*About this task:* Copy all lines holding the word "computer" from the entries.

[Start of section]

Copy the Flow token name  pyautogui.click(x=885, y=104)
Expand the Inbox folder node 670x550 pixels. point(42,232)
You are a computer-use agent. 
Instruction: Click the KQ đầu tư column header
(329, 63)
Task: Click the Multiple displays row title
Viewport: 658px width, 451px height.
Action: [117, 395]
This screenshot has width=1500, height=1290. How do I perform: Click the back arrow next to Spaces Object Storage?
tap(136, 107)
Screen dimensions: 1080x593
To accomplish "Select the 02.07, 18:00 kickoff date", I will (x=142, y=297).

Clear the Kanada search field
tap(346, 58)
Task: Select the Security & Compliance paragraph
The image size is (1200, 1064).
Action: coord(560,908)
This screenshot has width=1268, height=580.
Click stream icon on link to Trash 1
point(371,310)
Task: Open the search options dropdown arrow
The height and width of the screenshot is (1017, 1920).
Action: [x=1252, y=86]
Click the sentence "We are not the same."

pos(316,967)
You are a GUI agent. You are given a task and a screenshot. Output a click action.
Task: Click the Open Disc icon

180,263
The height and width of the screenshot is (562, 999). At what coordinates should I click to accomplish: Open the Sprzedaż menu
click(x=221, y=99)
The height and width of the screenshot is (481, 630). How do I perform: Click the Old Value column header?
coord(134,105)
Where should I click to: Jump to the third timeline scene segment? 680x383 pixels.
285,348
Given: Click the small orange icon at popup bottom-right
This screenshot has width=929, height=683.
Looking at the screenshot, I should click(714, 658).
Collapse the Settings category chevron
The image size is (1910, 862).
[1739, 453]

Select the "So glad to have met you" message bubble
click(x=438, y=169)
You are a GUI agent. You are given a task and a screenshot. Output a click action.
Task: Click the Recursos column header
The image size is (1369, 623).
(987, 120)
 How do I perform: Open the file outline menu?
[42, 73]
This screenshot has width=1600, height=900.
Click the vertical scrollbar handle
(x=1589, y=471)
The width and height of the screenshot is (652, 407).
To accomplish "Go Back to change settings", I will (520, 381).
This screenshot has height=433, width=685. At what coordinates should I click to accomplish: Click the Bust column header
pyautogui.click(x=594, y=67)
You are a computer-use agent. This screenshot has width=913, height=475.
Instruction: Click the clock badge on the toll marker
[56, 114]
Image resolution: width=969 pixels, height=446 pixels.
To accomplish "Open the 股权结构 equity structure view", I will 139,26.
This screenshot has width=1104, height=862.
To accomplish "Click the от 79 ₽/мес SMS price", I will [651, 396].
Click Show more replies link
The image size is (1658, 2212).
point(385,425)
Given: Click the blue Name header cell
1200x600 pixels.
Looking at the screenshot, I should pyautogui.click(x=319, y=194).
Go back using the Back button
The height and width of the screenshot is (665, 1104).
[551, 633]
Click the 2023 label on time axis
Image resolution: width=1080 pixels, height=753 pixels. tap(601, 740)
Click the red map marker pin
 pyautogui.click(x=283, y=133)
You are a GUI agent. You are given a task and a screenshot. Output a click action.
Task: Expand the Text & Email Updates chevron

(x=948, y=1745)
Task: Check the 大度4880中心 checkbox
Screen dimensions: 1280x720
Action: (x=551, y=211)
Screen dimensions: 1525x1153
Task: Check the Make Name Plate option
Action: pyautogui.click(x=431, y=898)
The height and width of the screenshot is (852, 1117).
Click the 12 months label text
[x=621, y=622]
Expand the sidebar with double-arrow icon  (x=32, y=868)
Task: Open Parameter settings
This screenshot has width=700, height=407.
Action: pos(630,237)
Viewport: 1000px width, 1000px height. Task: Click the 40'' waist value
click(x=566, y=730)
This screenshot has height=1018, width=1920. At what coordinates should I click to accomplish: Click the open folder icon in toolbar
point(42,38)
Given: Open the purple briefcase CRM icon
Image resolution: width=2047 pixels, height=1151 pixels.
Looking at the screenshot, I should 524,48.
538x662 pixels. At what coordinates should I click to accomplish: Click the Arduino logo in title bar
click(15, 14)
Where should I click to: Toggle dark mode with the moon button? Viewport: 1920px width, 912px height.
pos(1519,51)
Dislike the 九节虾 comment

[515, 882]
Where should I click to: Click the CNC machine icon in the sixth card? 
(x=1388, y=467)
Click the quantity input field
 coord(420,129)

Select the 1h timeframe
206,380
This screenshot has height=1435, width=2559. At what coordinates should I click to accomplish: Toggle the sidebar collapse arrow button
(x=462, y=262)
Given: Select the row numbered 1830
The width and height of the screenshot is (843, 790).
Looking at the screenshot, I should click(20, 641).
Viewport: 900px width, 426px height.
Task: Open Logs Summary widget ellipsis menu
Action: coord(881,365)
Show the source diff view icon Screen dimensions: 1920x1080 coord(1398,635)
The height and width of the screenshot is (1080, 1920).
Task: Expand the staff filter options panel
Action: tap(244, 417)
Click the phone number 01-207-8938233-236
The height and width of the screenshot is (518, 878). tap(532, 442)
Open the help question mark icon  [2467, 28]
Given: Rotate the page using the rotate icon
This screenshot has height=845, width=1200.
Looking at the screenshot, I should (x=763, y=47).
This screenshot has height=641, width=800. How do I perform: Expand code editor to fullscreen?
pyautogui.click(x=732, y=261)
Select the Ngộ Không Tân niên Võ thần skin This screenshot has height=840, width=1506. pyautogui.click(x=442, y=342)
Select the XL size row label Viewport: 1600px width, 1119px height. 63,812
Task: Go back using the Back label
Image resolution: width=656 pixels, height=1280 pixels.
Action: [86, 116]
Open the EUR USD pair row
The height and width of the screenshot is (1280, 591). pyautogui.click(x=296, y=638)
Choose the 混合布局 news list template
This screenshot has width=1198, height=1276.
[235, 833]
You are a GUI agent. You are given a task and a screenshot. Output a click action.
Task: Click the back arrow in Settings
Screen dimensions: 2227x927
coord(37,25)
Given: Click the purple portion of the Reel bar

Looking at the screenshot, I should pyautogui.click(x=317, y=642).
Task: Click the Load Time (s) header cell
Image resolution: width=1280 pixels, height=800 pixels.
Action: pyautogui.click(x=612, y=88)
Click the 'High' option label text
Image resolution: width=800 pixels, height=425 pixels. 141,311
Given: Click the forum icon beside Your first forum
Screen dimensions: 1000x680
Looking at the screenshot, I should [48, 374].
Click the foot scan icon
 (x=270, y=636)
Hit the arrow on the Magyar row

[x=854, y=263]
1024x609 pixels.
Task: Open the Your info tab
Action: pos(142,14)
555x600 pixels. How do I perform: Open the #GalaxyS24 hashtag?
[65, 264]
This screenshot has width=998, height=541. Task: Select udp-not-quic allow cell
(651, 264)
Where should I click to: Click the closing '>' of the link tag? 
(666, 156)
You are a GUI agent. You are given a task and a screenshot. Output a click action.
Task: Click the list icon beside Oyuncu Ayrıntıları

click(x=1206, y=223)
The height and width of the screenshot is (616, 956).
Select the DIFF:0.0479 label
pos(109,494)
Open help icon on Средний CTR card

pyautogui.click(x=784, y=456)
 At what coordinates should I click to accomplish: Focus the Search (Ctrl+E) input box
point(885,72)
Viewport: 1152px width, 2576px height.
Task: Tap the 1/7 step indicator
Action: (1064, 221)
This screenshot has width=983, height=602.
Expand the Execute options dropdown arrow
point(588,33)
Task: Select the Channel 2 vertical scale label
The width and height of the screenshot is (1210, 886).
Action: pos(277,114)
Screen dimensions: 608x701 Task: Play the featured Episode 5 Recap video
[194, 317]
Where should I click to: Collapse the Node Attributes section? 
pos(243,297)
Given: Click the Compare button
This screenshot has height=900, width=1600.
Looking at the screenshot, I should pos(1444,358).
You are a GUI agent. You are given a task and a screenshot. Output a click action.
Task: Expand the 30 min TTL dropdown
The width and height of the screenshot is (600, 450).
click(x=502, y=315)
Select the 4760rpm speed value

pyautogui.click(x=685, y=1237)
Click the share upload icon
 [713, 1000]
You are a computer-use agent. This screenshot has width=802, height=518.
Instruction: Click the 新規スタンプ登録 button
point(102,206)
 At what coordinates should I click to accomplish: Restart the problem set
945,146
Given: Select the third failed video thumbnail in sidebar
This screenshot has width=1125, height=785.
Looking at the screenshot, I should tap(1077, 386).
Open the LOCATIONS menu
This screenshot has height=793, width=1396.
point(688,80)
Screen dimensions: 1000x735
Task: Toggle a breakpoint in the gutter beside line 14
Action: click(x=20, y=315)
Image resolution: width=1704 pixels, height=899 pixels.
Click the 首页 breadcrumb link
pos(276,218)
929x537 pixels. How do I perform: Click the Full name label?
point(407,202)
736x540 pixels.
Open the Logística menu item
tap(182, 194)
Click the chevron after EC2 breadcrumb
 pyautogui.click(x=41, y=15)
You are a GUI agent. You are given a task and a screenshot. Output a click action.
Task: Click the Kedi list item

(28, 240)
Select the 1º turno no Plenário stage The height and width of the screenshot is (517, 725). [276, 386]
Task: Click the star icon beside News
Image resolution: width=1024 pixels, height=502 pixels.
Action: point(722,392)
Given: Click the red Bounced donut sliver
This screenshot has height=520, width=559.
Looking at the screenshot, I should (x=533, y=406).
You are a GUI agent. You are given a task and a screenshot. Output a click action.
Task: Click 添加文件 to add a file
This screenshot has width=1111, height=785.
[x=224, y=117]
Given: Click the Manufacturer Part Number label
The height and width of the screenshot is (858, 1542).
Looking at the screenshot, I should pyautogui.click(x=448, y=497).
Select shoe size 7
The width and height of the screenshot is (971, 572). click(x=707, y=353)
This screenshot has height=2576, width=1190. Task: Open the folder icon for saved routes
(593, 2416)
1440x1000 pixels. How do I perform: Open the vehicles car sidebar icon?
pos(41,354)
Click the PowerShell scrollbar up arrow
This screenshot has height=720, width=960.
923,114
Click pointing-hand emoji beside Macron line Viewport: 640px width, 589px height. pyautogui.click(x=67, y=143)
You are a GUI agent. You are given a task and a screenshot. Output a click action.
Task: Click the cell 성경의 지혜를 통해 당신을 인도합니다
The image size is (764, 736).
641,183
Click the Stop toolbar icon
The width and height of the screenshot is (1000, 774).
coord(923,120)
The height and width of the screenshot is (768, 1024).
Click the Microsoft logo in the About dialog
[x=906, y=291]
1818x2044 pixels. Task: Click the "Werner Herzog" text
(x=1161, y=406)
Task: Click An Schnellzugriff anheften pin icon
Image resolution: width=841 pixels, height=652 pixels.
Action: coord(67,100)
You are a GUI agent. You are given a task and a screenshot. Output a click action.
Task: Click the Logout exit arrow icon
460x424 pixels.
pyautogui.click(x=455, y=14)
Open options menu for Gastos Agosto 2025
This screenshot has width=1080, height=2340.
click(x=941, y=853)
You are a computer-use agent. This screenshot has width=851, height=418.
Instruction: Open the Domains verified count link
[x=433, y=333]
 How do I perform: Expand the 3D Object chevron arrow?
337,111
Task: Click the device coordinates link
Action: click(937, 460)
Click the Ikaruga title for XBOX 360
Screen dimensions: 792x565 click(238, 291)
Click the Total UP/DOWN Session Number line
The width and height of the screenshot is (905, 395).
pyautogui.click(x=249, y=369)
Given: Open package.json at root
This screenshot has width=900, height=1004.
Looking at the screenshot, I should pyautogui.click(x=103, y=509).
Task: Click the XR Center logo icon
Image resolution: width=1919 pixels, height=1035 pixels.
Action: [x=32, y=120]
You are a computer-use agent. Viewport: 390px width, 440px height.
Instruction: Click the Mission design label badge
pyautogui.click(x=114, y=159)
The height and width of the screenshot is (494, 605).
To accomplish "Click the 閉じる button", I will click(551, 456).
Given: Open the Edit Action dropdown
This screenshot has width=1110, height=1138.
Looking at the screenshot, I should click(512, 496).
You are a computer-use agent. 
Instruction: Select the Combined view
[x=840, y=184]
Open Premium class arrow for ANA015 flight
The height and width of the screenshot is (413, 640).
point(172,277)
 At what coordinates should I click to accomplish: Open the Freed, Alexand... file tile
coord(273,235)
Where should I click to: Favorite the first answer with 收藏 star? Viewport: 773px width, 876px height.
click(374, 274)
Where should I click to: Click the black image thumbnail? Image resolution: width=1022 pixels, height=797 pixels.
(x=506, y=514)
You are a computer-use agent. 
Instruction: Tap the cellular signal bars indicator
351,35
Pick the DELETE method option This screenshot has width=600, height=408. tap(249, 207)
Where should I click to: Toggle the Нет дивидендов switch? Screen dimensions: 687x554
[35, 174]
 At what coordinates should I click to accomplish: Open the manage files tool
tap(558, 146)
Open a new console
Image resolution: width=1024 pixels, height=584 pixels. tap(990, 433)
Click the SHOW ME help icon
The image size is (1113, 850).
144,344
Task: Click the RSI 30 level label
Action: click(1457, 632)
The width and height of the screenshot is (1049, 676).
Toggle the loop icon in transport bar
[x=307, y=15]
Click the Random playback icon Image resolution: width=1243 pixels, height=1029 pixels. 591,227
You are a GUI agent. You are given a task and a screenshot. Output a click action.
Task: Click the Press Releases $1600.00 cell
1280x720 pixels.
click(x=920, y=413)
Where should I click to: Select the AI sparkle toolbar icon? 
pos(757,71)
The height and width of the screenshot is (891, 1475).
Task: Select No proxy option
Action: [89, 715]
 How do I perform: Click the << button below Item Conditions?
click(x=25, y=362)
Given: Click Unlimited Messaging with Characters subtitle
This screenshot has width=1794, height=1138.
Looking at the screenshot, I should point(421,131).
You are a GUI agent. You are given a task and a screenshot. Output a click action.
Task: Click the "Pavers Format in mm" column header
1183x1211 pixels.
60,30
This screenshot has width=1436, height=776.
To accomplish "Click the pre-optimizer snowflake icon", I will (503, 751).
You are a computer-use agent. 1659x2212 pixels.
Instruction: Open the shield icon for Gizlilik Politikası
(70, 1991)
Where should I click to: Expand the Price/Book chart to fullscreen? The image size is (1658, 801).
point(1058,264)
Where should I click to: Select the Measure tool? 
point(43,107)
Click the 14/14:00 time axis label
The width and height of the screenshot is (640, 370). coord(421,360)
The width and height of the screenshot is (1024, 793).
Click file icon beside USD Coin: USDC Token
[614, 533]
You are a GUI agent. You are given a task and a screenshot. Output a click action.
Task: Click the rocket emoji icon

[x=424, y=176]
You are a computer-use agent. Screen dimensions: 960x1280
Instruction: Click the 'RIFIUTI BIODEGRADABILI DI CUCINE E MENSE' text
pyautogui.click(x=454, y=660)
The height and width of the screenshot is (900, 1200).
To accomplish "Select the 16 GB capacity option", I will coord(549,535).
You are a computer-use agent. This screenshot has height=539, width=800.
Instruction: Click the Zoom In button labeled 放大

[End of section]

*Answer to the exercise:*
You are a computer-use agent. 
You are a computer-use agent. This screenshot has width=913, height=475.
You are a computer-use agent. This screenshot has width=802, height=518.
You are a computer-use agent. This screenshot has width=851, height=418.
You are a computer-use agent. Viewport: 390px width, 440px height.
You are a computer-use agent. 
You are a computer-use agent. 
You are a computer-use agent. 1659x2212 pixels.
You are a computer-use agent. Screen dimensions: 960x1280
You are a computer-use agent. This screenshot has height=539, width=800.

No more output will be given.